Matthes responded to the snub from Hellenthal by increasing his political activity, attempting to convert existing anti-colonial sentiment into a pro-German one. He distributed propaganda, established a sister organisation to cater to Polynesians and made plans to overthrow the New Zealand administration of Samoa. During the September 1938 Munich Crisis, which followed the German occupation of the Sudetenland and raised fears of impending war, Matthes' organisation prepared, in case of war, to seize control of Samoa to make radio broadcasts across the Pacific. He was aware that they could not hope to retain control of the islands but hoped to secure a propaganda victory for Germany. During this time Matthes had the support of only five members of the party branch.
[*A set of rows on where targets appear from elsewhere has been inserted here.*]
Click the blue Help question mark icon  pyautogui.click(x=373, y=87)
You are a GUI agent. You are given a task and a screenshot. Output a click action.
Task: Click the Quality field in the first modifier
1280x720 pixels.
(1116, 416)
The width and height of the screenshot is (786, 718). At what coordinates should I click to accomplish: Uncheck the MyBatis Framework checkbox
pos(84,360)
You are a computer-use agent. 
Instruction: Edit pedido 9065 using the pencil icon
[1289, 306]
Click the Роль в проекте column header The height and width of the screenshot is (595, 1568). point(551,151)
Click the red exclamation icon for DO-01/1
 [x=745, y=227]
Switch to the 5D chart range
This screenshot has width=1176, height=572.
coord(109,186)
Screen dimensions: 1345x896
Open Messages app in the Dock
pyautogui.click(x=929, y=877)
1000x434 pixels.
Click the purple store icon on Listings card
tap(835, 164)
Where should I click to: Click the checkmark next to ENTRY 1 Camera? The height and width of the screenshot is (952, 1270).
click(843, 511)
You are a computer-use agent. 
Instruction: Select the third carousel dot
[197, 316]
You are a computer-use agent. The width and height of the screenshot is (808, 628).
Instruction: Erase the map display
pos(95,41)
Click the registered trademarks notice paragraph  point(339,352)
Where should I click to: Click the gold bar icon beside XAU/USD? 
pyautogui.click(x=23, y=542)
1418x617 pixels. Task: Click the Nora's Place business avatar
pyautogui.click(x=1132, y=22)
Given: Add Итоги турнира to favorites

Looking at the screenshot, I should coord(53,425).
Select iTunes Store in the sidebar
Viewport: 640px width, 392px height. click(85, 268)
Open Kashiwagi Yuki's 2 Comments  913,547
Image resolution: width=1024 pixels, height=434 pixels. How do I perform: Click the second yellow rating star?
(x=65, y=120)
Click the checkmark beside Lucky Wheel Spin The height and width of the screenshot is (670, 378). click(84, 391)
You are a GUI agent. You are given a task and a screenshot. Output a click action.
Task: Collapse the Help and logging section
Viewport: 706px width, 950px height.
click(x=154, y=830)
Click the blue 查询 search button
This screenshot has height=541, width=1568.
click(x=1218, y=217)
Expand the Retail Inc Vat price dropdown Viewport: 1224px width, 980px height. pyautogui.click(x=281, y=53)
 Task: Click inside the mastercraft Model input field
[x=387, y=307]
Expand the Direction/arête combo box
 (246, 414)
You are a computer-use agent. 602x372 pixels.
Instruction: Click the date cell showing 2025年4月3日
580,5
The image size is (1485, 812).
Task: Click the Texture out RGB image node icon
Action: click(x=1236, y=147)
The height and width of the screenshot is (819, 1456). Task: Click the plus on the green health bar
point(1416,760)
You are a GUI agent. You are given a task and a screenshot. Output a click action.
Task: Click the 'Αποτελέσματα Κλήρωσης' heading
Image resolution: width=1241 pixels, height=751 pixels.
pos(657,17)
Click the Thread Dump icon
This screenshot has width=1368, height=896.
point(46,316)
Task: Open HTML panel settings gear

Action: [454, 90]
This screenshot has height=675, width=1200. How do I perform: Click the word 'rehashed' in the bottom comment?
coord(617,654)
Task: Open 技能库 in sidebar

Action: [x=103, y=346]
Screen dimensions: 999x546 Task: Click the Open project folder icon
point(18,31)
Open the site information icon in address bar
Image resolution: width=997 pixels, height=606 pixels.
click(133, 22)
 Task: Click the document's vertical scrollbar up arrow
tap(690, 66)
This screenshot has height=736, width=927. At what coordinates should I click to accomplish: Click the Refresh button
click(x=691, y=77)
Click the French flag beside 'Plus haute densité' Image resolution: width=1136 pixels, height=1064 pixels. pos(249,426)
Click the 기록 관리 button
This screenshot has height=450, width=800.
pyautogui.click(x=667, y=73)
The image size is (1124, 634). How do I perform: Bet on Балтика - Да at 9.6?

The New Zealand police had been keeping a close watch on Matthes. The External Affairs branch of the New Zealand government considered deporting him but the administrator of the territory, Alfred Turnbull, advised against this as he thought Matthes would be glad to be seen as a martyr for the Nazi cause. The New Zealand police inspector stationed in Samoa regarded Matthes as a "fool with a Hitler complex".

== Decline and closure ==
As part of his 1938 campaign Matthes had produced a letter in which he claimed Hitler promised that Samoa would be annexed to Germany by Christmas. Matthes said he had sent a reply confirming his members' wish for German government. Support for the party faltered when German warships failed to materialise. Hellenthal was replaced by Ernest Ramm in late 1938. He visited Samoa in December and was embarrassed to be met by Matthes and his supporters in uniform, giving a Nazi salute, as he had reassured Turnbull that his visit was purely cultural in nature. During the visit the Concordia Club faction requested that Ramm disband Matthes' organisation and he actioned this upon his return to Wellington.

The branch was disbanded in April 1939 at a time when Matthes, low on money, sought assistance from Ramm to arrange his return to Germany. The former president and secretary of the party branch were interned in New Zealand following the September 1939 entry of New Zealand into the Second World War.